Reagan's address to the country about the Iran-Contra affair in November of 1986, perhaps the moment where the end of the Reagan era began
I've been thinking a lot recently about the 1980s, and also how that decade was more complex than just Reaganomics, cocaine, spandex, and synthesizers. When Reagan won reelection by a whopping landslide in 1984, he and everything he stood for seemed unstoppable. In two years, however, the cracks began to show, even though the year 1986 may very well have marked the highest cultural saturation yet of Reagan values. It was a year of yin an yang, and for that reason fascinating to look at thirty years later.
In some areas of popular culture, the triumph of Reagan seemed complete, especially in pop music. Just check out the list of the top ten singles of that year:
1 Dionne and Friends,"That's What Friends Are For"
2 Lionel Richie, "Say You, Say Me"
3 Klymaxx, "I Miss You"
4 Patti Labelle and Michael McDonald, "On My Own"
5 Mr. Mister, "Broken Wings"
6 Whitney Houston, "How Will I Know"
7 Eddie Murphy, "Party All The Time"
8 Survivor, "Burning Heart"
9 Mr. Mister, "Kyrie"
10 Robert Palmer, "Addicted To Love"
That's right, not one, but two songs by Mr. Mister. It's a completely forgettable list of mediocre music, perfectly representative of the Reagan era's cultural blandness and homogenization.
That cultural saturation of Reaganism is most evident in Top Gun, the highest grossing film of that year, and one big, long shiny love letter to the machinery of war. The Hollywood that a decade before produced the likes of Apocalypse Now! and Coming Home was now making MTV-influenced war movies with the subtlety of an old school John Wayne flick. Top Gun is practically a recruiting video for the Navy, and is so over the top in its gung ho patriotism and homoerotic masculinity that it almost seems like a Paul Verhoeven satire a la Starship Troopers. At the end, Maverick gets to shoot down a bunch of Soviet MiGs without any international consequences.

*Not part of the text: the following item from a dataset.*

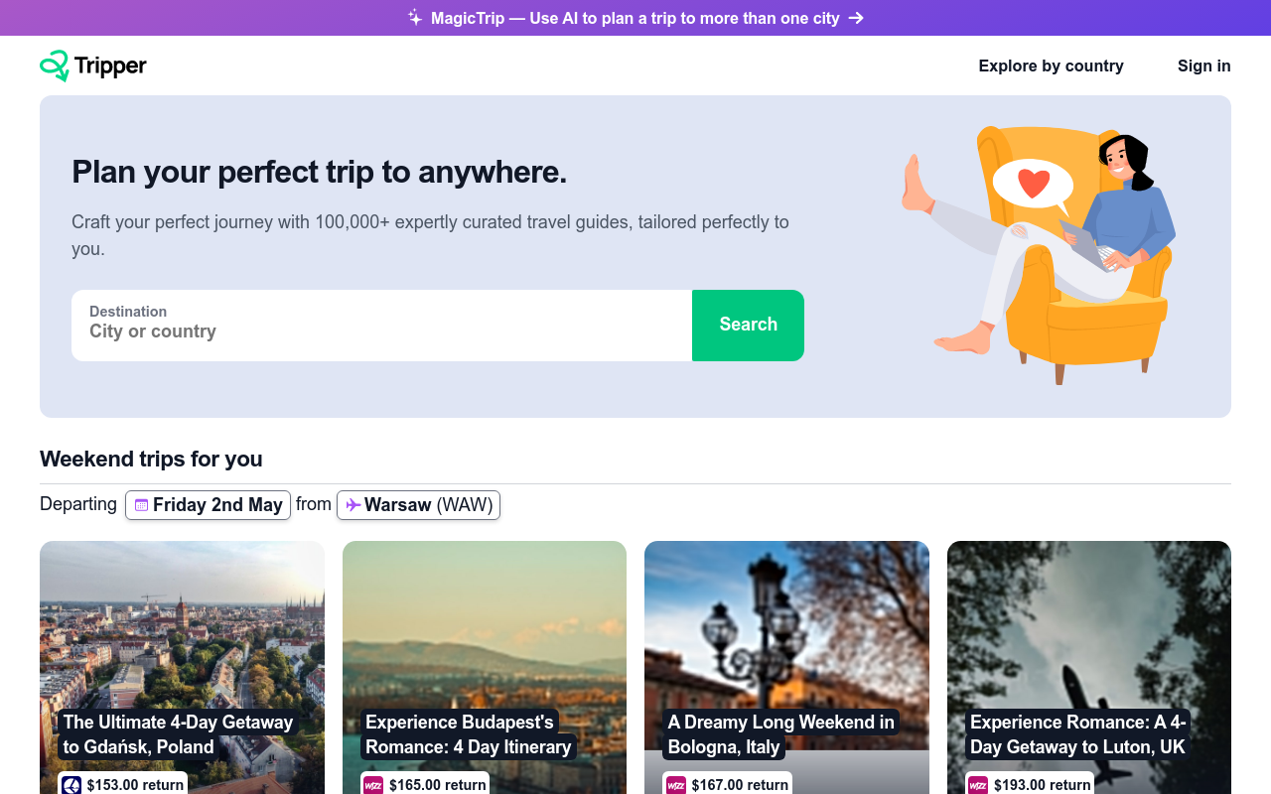Open the Warsaw (WAW) departure airport selector
The width and height of the screenshot is (1271, 794).
tap(418, 505)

By the end of the year, however, Top Gun's summer movie magic would start to look like the relic that we joke about today. In October Reagan and Gorbachev met for a summit meeting in Iceland that now looks like a permanent thawing in the Cold War. The days of "evil empire" rhetoric and fear of nuclear war were numbered, if not over. In late December of 1986 a very different war movie entered limited release: Platoon. Oliver Stone's film, the first about Vietnam by a veteran of that conflict, struck a very different tone than Top Gun and would go on to win the Oscar for best picture. Other recent films about Vietnam had been bloody revenge fantasies or POW rescue flicks, like Uncommon Valor, Rambo, and the Missing In Action films. Now the war was being portrayed much more realistically, and as a tragic mistake.
The shift from triumphalism to questioning mirrored the larger political fortunes of Ronald Wilson Reagan. Early in the year he got to have a Top Gun moment when he ordered American ships to Gulf of Sidra and bombed Colonel Gaddafi's home after a terror attack on American GIs. The mass approval of this action seemed to signal an end to the "Vietnam Syndrome."
Yet all was not well for Reagan. After almost six years in office, his party lost the Senate in the 1986 election. He was facing increased criticism over his inability to publicly address AIDS, which would kill over ten thousand Americans in that year. At the end of the year, in November, news of the Reagan administration's illegal trade of arms for hostages with Iran and later illegal funding of the Nicaraguan Contras first broke. The scandal would consume the Reagan administration, and even though it would not turn into another Watergate due to Oliver North's destruction of incriminating evidence, it would take a big hit on Reagan's popularity. His age started to show, and he now appeared feeble, and not always in control of the situation.
In 1987 the short-lived Reagan-era consensus would be broken. The stock market crash later in the year would call Wall Street's new growth into question. The newly Democratic Senate's refusal to accept Robert Bork's nomination would open a new front in the culture wars, which would be fought with much greater intensity. The Cold War would cease to be such a distraction from the decaying domestic sphere, and AIDS, the neglect of America's cities, and growing inequality would be put much more in the foreground of the national conversation.
The ultimate failure of Reagan's promise to bring "morning in America" was perhaps prophesied by an event that burned itself on the psyche of my generation: the space shuttle Challenger explosion in January. It was not just any other space program disaster, since NASA had been using that mission to promote space exploration to children via the participation of a non-astronaut teacher, Christa McAuliffe. This meant that many, many kids saw the explosion live, as it happened. For me it was a sad tragedy, but also a sign of the vulnerability beneath the massive wave of nationalism being pushed on us. Six astronauts and a teacher had to sacrifice their lives in an ill-fated attempt to maintain an image of Reagan's America that was soon about to be completely faded.